And I will admit that I was in the crossroads of burnout, and walking into a patient room, a very young patient with a really horrible disease. And I knew what that outcome was going to look like having done oncology for a very long time. And you know, I had that nauseous feeling in my stomach of like, oh, I just don’t want to go in and have this conversation.

But I walked in the room. And there was just very much something about this patient that I was like, that could be me, that could be my best friend. Like, it just resigned so profoundly to me. And it was at that time where I was charting so much and had really not been doing the things that I liked and taking care of myself.

And I was like, What am I doing? And I did seek help for burnout. And I feel like I got over that. And I’m really glad I did. Because I think if I would have just, quote, run in the midst of burnout, that that wouldn’t have been a good thing. And I think I would not have been happy in the next venture. But I thought about that, and I was like, oh, of course not. You know, I’m a physician.

And I think that’s, you know, back in the times when I was talking to colleagues about what else I could do, and there was really nothing else that I thought about. And so as I recovered from burnout, and you know, started to enjoy my job more, you know, got rid of the people pleasing, had some boundaries in place, I just began to have this feeling of like, something was missing. I’m meant to be doing something a little bit different.

And I talked to some colleagues, you know, in pharma and doing other things, and in my academic career, I had loved research. And you know, right now, you know, being 100%, clinical, there’s just not enough time to do both. And I had these conversations about what it looks like. And I was like, Oh, that would be really cool.

And I thought about it, and like, oh, you should apply? And I’m like, oh, absolutely not. I’m a medical oncologist. This is what I do. Like No way. And I think that’s again, where I was seeing the denial. And I kept again, having that feeling of like what’s missing?

You know, I couldn’t say that I didn’t like my job. But just something was missing. And, you know, I was like, I don’t know, do I change my schedule? I do some activities outside of work, and I felt like I was having a really good time of self care. And, you know, I wasn’t overworking and I was mountain biking and doing the things that I liked.
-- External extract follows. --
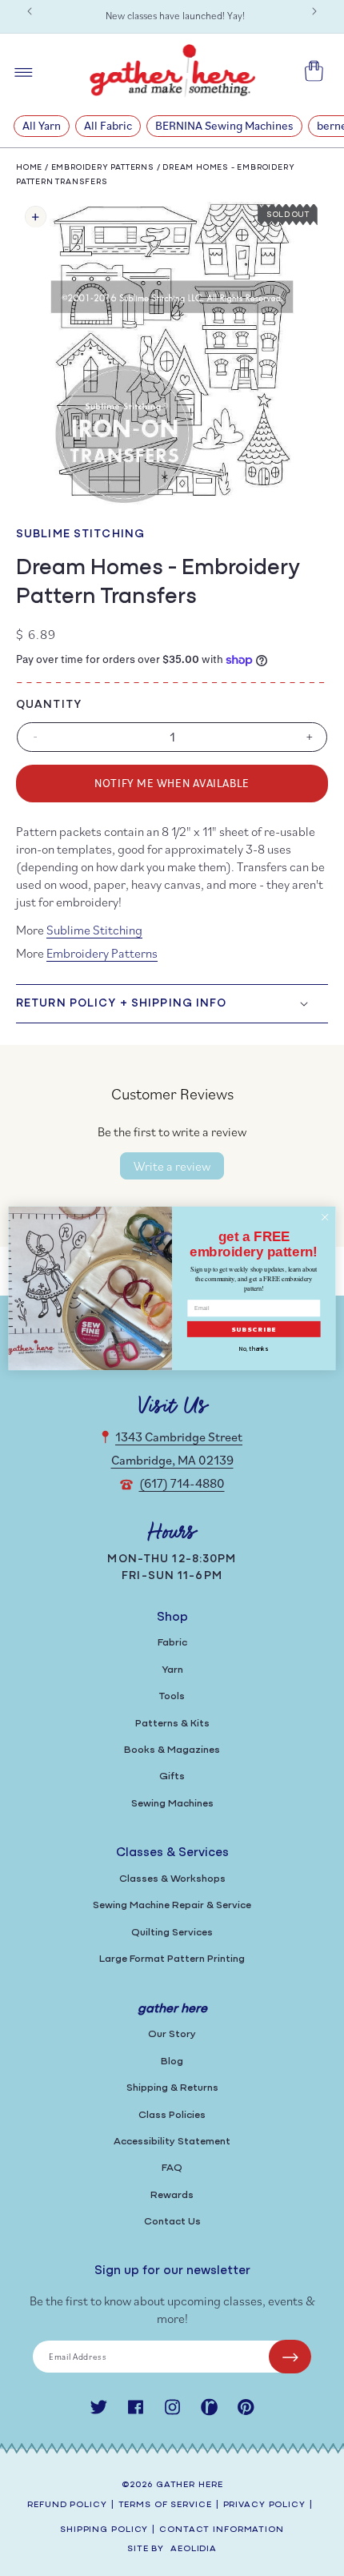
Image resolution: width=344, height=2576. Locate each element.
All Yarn (41, 125)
But I just wouldn’t allow myself that, that thought that there was something else that I could do, and that it would be okay to do. And so whenever I thought about farmos, like, Absolutely not that there’s no way I’m going to hate it, I’m going to be horrible at it. I can’t do it. And so I’m gonna say that that was my denial phase.

And when I made the decision, it was actually a moral injury, I’m going to say, and I, you know, I came in, and I looked at something and I was just like, oh, you know, this is so frustrating. And I say that there’s almost like a switch in my brain when like, I’m done, you know. And I realized that it wasn’t necessarily like that event. And I say, it was kind of the proverbial, you know, straw that broke the camel’s back. But I think really what it was, is I had grown and I had matured, and I had set some boundaries up.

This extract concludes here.